Was that the best she could do? I had to act like a robot; did I have to think like one, too? Hey, wait a minute! "Who's been slipping? Me?" She slid one lip up over the other, half-smiled, shrugged. She would say no more, but she watched me as I walked around for a while, frowning and wondering.

We had gotten into the habit in the evenings of taking Rogo for walks in Clarendon Park, an indoor arboretum with some flowers and trees and a small aviary, all housed under a geodesic dome at the edge of Clarendon Level. It was a convenient place to let Rogo run. Out the right side of the dome, one could see, in staggered fashion downward, the lighted domes of Berkeley and Arlington parks, while above and to the left were the stepping-slab undersides of the upper-level parks, all dark and shadowy. The real attraction, though, was the Clarendon garden itself. Rogo liked to poke around the shrubbery; he snuffed his way curiously, with almost feline delicacy, rarely touching anything, even with his nose. Janice and I simply enjoyed the view and the flowers, and watched Rogo with his insatiable interest. It struck me as a curious thing that he was an alien from another world, because to us he was just someone with whom we shared our lives.

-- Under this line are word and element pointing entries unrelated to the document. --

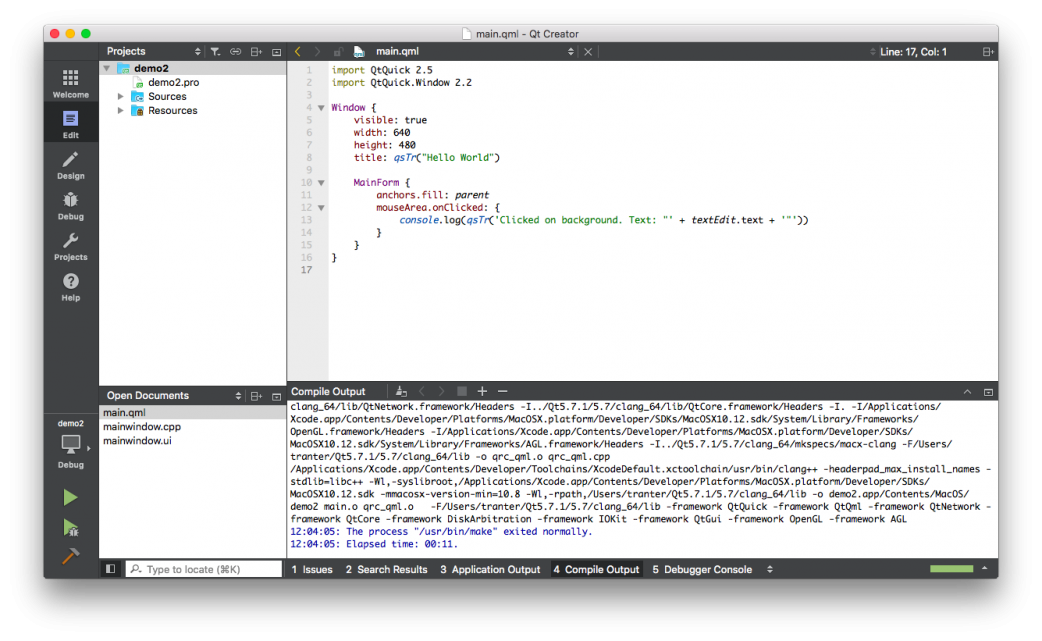
Task: Toggle the left sidebar visibility
Action: tap(110, 569)
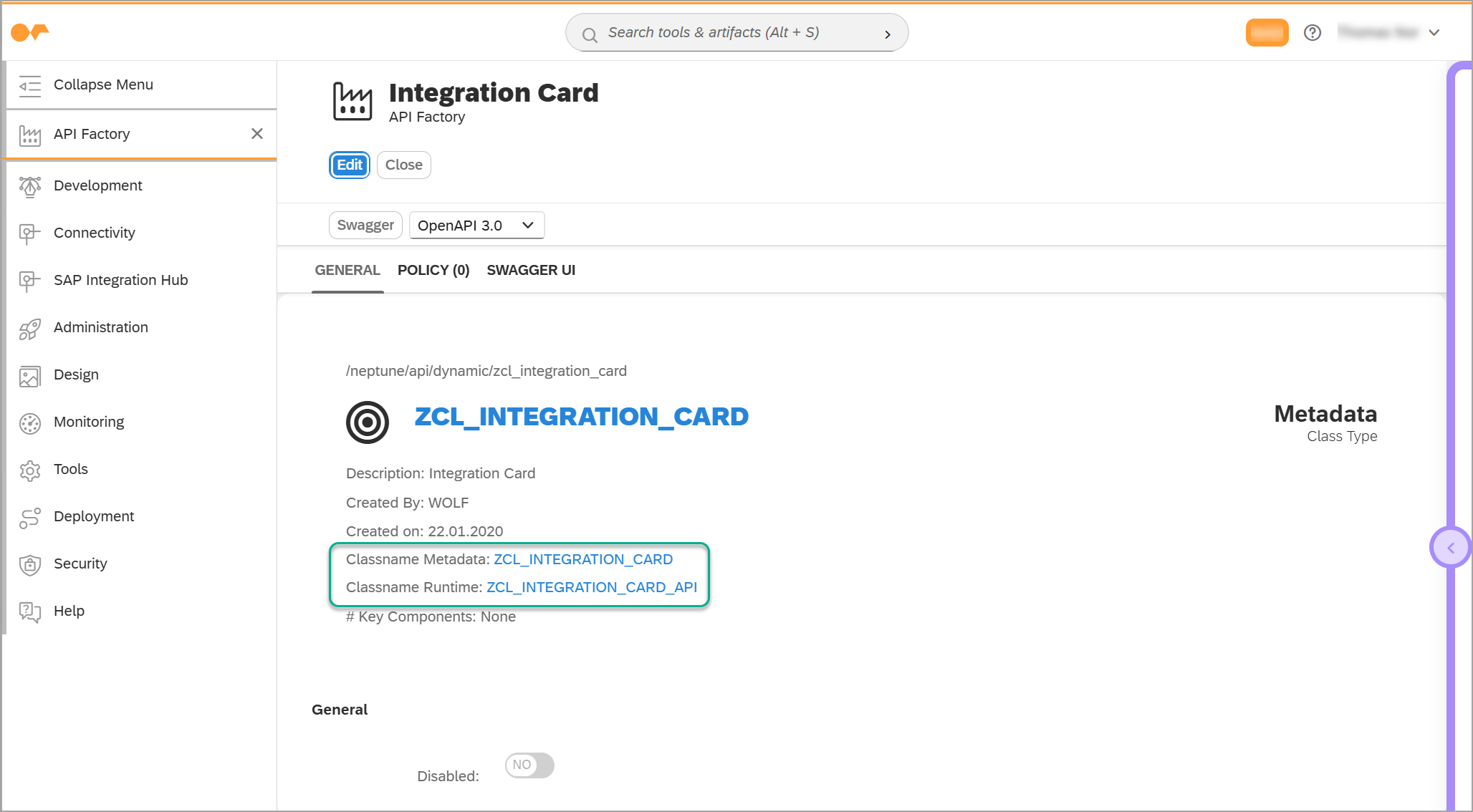1473x812 pixels.
Task: Open the Development sidebar icon
Action: tap(29, 186)
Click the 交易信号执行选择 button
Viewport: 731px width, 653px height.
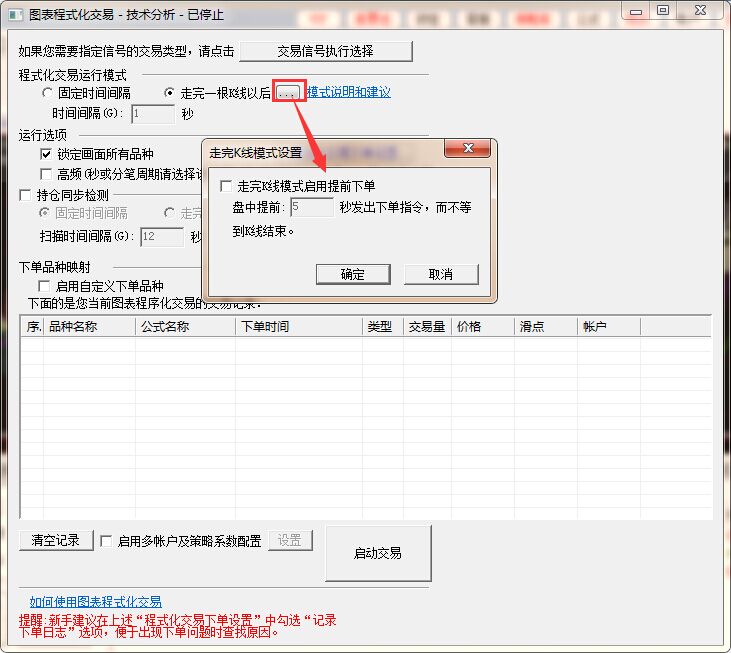click(325, 52)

I was almost afraid to say it, but finally one night I remarked to Janice that I was getting a little tired of the park. Actually, I thought I was just in a soul-slump at the time, because I hadn't been enjoying much of anything lately. "Maybe it's the dog shit," she said dryly. I chuckled and dropped the subject, but I wondered what had prompted such a nasty remark. That was a long-standing annoyance to her, but she had been carefully keeping it to herself for harmony's sake. Well, one would have had to suppose that there was B-mot shit involved, too, although B-mots tend to be more discreet than dogs.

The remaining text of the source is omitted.